- REQUIRED ACTION
Scan each line of the records for the word "agent" and extract the ones that have it.

BEGIN AVAILABLE DATA

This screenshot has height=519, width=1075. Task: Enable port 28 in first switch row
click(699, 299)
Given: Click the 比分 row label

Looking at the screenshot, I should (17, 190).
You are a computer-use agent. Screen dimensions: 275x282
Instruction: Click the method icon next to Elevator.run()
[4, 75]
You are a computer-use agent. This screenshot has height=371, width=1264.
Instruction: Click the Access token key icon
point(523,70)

END AVAILABLE DATA
BEGIN AVAILABLE DATA

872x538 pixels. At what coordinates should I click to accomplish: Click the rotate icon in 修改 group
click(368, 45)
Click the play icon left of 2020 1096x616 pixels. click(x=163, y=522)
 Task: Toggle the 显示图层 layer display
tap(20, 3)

END AVAILABLE DATA
BEGIN AVAILABLE DATA

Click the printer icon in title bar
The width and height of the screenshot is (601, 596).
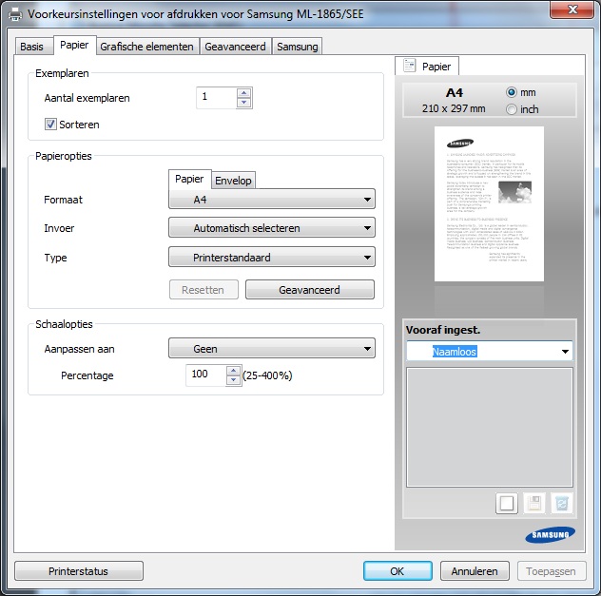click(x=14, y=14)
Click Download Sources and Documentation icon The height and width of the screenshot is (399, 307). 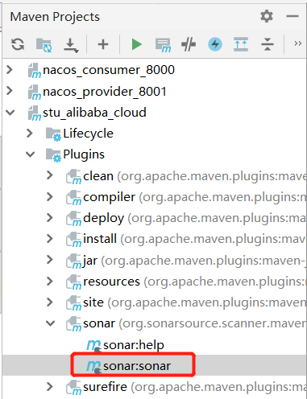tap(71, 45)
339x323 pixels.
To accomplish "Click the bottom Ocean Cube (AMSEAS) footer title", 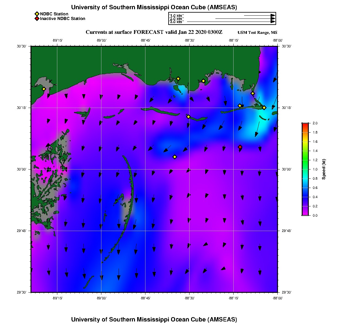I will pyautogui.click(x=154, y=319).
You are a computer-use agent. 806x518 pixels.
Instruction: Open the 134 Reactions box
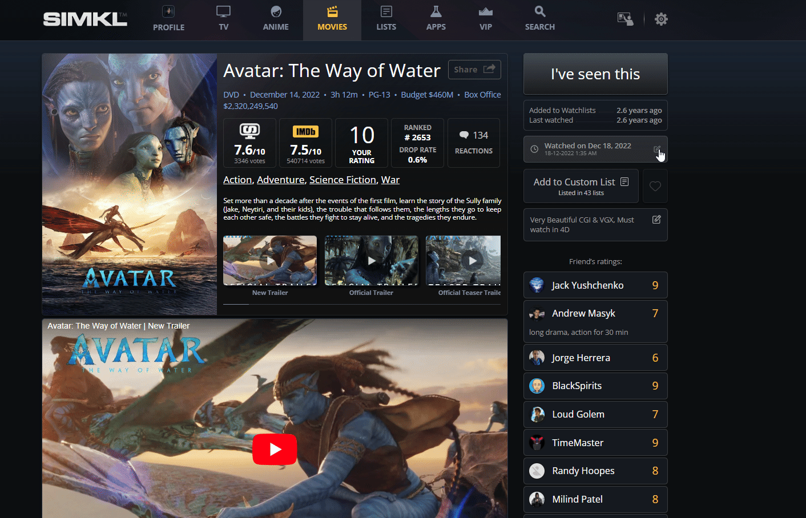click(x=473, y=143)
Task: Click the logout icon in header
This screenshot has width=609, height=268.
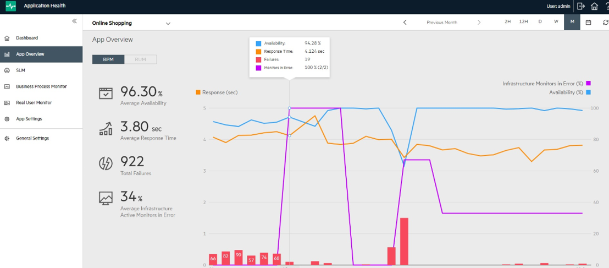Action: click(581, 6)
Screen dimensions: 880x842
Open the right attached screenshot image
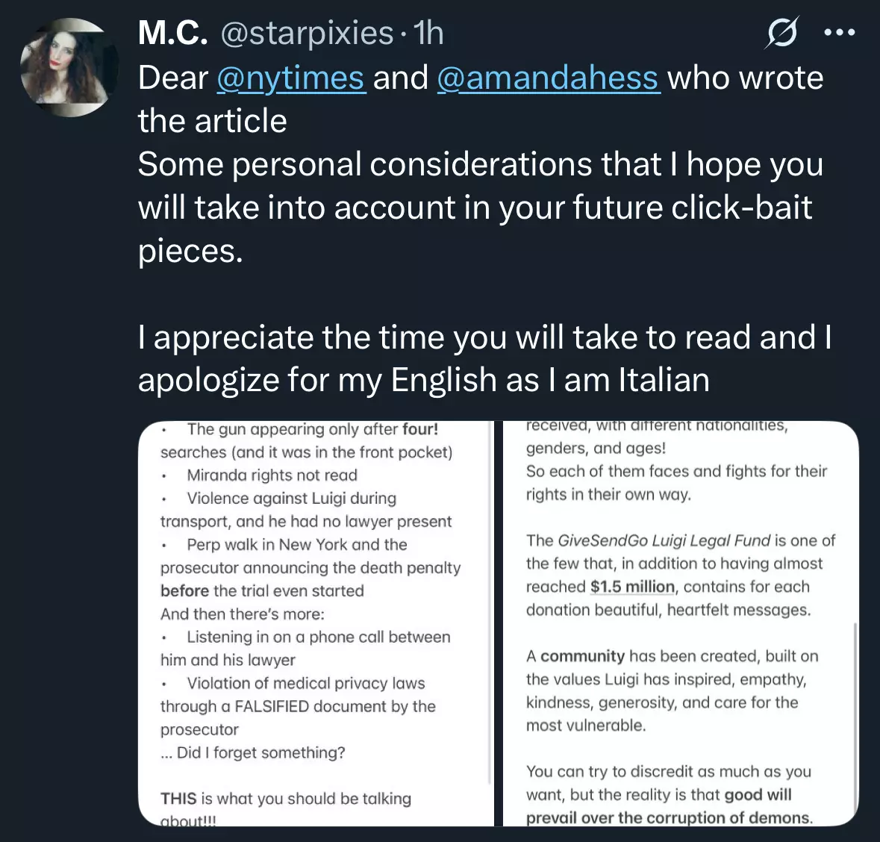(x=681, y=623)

END AVAILABLE DATA

- ANSWER SECTION
You are a computer-use agent. Screen dimensions: 275x282
You are a computer-use agent. This screenshot has height=371, width=1264.
You are a computer-use agent. 806x518 pixels.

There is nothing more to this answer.